Work to be completed: In the material below, give everything from the line containing "This screenshot has width=1348, height=509." down through the line containing "(250, 348)." as a numbered list, leaving out blank lines.

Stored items
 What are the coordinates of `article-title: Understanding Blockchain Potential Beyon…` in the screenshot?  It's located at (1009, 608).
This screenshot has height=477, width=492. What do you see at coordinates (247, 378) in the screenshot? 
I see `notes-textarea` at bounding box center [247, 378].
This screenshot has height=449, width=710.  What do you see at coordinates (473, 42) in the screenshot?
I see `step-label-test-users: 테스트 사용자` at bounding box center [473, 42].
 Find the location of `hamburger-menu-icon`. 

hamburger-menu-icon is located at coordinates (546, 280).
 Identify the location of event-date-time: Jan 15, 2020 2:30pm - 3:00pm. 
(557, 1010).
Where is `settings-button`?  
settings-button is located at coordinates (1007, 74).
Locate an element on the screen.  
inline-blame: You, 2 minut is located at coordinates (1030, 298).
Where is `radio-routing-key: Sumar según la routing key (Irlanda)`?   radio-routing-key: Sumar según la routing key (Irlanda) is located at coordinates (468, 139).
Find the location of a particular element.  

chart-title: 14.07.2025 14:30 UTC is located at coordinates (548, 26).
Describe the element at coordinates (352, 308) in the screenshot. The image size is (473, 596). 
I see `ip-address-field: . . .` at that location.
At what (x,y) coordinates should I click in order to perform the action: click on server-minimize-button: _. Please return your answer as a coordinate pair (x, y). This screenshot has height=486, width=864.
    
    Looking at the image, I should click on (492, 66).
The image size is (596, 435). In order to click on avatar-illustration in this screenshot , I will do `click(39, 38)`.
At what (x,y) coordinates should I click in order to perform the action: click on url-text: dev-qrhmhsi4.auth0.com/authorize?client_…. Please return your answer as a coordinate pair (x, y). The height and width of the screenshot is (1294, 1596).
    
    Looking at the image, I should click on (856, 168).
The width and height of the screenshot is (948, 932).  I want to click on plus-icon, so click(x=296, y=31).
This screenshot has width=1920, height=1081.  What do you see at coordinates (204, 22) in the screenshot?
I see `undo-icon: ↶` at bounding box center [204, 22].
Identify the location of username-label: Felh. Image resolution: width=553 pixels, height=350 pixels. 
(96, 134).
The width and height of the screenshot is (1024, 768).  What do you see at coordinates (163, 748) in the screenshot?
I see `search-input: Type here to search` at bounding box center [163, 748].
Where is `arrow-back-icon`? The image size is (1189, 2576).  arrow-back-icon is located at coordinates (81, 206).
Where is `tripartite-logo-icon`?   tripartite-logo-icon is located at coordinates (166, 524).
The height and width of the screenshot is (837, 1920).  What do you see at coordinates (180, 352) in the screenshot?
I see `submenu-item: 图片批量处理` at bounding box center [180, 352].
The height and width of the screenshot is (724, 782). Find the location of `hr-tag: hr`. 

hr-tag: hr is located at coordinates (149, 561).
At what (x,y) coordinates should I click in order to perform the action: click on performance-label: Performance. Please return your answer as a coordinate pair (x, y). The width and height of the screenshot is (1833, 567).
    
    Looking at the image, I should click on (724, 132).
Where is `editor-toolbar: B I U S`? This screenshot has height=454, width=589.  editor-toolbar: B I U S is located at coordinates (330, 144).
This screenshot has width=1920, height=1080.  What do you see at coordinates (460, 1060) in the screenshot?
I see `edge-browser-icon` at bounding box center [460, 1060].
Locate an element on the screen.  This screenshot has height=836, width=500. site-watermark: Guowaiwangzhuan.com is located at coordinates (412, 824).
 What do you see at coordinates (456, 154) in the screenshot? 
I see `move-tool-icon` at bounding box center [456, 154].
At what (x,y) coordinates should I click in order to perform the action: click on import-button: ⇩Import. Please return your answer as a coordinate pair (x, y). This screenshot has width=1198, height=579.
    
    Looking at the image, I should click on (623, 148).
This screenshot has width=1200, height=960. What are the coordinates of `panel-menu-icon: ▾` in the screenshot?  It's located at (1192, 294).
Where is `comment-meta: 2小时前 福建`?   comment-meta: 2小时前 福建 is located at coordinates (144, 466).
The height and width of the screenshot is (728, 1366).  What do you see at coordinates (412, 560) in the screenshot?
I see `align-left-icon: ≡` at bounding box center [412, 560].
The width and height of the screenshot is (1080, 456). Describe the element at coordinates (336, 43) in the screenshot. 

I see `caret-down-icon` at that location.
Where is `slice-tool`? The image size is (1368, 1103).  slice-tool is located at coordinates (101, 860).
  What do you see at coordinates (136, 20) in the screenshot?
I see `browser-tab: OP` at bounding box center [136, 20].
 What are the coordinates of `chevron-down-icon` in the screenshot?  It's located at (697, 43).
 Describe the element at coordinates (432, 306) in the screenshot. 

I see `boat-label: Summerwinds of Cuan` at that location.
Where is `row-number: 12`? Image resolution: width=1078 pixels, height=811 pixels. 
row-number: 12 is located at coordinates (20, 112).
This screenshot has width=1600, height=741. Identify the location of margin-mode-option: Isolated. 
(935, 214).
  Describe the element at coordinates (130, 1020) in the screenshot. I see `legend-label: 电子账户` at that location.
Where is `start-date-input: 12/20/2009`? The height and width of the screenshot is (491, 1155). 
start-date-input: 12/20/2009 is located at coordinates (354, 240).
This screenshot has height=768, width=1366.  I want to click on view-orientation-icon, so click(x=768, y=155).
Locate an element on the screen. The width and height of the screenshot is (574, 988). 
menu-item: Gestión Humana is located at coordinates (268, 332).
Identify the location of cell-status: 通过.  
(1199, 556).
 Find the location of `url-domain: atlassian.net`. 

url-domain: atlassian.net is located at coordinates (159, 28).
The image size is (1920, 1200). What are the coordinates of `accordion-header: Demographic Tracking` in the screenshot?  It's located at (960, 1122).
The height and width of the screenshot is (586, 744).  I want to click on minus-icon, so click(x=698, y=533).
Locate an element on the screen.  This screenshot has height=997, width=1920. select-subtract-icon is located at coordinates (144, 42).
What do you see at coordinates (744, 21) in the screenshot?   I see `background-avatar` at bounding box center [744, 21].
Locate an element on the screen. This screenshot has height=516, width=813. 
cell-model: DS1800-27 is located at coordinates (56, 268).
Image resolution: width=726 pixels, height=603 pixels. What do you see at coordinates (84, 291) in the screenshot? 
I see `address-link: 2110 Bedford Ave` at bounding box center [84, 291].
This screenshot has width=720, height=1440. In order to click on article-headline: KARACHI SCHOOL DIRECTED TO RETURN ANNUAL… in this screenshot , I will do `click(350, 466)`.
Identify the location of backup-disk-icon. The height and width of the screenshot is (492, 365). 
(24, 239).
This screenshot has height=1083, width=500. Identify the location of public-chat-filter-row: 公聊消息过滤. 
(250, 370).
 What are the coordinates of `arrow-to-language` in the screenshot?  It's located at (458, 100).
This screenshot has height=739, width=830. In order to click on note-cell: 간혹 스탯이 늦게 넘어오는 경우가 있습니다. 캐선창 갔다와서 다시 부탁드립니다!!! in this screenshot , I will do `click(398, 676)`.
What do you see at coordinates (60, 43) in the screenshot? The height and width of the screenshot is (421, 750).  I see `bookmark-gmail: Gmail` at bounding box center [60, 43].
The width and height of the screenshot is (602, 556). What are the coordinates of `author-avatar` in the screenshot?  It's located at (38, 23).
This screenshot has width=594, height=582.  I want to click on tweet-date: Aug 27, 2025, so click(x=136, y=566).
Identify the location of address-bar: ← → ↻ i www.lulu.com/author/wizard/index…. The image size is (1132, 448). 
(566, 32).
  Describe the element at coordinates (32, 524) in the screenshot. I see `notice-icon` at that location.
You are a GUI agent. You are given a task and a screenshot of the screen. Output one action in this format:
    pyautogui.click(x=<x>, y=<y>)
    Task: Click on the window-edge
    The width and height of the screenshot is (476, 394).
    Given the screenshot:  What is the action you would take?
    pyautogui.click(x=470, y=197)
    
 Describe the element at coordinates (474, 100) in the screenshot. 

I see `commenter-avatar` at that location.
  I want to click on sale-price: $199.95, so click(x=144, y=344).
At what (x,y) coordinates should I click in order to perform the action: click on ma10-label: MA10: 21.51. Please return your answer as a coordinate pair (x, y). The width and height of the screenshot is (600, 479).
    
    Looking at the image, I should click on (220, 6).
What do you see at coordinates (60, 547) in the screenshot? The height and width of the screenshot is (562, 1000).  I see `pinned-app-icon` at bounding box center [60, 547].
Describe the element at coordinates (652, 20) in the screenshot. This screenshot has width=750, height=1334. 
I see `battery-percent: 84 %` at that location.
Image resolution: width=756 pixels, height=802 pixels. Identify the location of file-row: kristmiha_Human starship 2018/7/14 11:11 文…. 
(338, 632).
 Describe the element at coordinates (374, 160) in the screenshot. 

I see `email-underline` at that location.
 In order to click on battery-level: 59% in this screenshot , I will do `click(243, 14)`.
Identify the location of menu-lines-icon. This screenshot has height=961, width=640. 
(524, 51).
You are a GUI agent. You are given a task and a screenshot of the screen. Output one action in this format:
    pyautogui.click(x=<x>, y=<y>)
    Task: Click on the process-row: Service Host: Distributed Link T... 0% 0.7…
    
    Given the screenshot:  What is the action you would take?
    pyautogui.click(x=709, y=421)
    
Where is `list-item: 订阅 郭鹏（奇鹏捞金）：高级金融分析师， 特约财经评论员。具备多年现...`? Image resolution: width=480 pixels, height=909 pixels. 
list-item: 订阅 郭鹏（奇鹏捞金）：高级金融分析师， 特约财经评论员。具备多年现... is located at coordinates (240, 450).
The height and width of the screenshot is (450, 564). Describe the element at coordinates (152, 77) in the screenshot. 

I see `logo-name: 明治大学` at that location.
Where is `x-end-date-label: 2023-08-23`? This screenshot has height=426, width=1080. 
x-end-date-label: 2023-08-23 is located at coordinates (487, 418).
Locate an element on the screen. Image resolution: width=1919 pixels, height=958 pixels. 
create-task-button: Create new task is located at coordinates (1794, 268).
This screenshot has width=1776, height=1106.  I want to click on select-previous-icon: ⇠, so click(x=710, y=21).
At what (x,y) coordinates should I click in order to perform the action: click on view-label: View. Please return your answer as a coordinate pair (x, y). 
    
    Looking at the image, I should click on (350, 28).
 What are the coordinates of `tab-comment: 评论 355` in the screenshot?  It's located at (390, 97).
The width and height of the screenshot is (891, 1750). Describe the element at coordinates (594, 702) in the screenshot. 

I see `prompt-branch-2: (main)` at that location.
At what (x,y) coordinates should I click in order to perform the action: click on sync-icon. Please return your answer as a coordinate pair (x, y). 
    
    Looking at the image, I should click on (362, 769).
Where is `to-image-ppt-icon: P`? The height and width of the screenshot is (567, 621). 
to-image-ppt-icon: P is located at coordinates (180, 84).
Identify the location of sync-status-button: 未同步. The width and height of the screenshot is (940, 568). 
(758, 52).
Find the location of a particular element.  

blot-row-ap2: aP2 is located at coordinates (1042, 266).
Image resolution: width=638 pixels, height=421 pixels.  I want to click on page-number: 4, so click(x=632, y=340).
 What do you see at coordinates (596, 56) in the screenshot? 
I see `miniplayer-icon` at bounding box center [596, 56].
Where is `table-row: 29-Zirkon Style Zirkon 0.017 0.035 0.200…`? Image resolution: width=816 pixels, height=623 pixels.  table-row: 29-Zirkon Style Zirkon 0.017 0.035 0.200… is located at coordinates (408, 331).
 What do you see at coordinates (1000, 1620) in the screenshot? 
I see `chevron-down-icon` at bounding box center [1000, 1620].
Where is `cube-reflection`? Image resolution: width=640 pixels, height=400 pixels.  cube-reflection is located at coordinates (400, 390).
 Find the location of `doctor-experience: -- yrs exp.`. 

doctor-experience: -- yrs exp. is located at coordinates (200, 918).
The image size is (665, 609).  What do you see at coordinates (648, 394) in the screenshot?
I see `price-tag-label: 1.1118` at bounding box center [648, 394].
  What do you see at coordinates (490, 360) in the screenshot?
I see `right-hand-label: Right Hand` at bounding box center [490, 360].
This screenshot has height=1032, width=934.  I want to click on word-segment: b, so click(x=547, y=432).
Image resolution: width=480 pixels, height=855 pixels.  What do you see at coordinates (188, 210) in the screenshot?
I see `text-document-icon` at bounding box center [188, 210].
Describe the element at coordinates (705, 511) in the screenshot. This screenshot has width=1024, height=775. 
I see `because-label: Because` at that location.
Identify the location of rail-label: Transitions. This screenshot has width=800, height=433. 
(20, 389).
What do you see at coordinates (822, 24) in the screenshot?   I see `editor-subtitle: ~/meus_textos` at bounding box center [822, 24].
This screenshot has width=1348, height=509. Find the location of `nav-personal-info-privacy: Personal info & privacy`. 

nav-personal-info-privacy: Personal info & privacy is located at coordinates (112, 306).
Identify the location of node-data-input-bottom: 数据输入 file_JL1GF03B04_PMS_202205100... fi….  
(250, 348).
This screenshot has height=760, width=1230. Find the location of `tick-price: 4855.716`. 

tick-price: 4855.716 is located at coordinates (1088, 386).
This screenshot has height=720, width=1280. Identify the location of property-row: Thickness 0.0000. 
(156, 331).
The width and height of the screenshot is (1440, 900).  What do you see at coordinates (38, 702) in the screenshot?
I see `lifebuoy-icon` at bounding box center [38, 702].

Answer to the problem:
1. This screenshot has width=1348, height=509. Find the location of `nav-personal-info-privacy: Personal info & privacy`. 
2. nav-personal-info-privacy: Personal info & privacy is located at coordinates (112, 306).
3. Identify the location of node-data-input-bottom: 数据输入 file_JL1GF03B04_PMS_202205100... fi….  
4. (250, 348).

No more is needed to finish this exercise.